[Start of section]
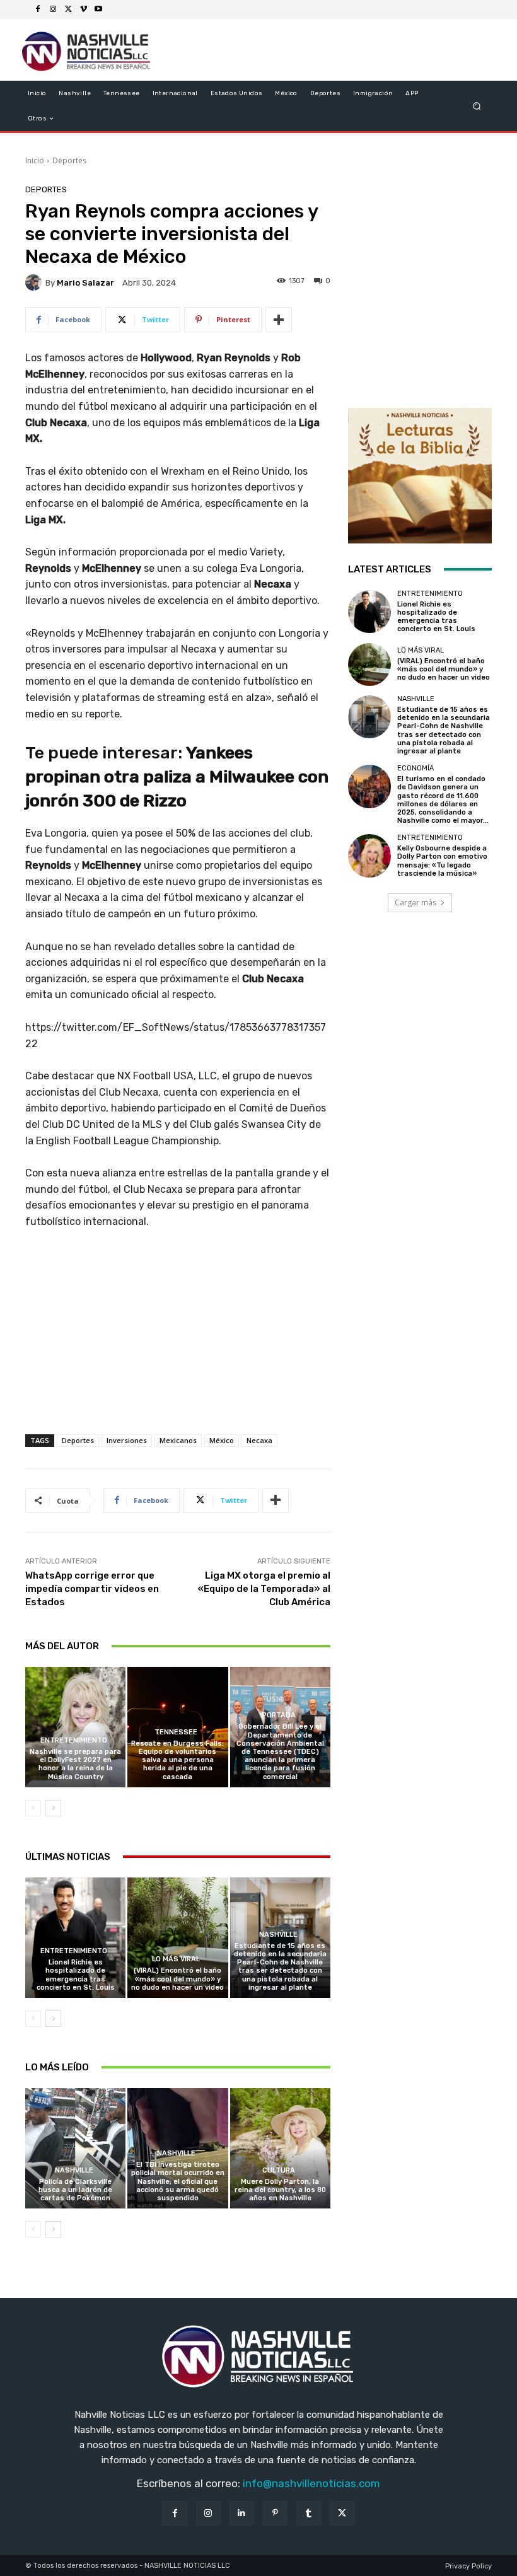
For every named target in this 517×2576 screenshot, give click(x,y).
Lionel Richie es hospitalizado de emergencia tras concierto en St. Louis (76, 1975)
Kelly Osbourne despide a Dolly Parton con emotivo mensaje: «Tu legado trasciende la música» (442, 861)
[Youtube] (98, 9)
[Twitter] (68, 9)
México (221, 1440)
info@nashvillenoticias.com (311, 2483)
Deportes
[End of section]
### Your task
Give every line of the data above again as it stands; the pictures stay out.

### Exercise response
For every named target in this 517×2576 screenshot, give click(x,y).
Lionel Richie es hospitalizado de emergencia tras concierto en St. Louis (76, 1975)
Kelly Osbourne despide a Dolly Parton con emotivo mensaje: «Tu legado trasciende la música» (442, 861)
[Youtube] (98, 9)
[Twitter] (68, 9)
México (221, 1440)
info@nashvillenoticias.com (311, 2483)
Deportes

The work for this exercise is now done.